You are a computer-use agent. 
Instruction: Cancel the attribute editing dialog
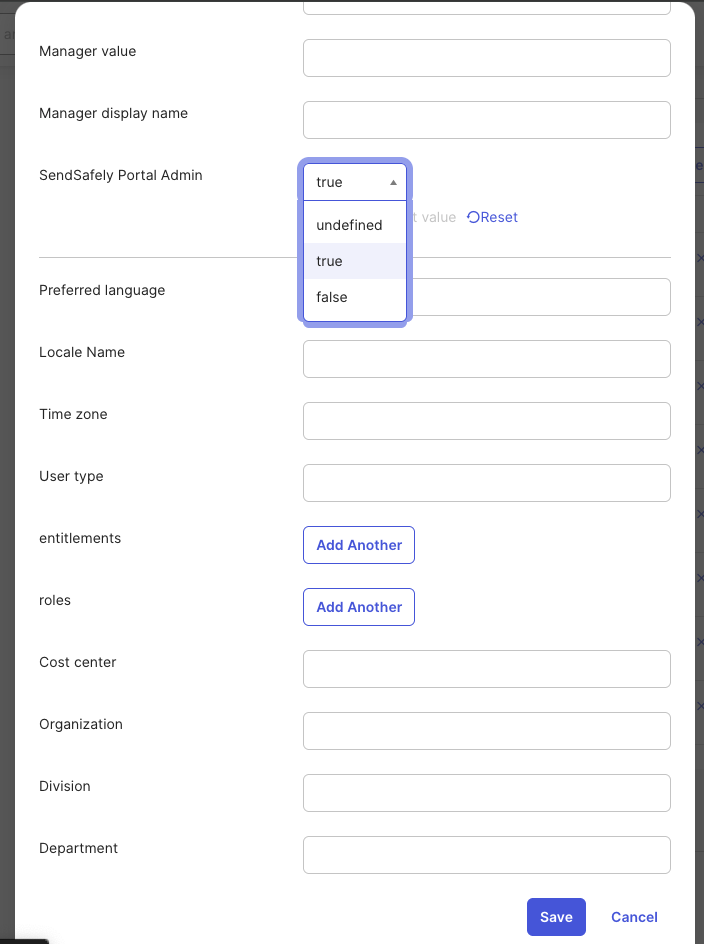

+--

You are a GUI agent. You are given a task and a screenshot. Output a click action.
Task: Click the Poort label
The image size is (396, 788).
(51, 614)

+--

■ What is needed ■
Identify each line of the material above that contains the word "agent" and copy every such line in full.

■ Task answer ■
You are a computer-use agent. 
You are a GUI agent. You are given a task and a screenshot. Output a click action.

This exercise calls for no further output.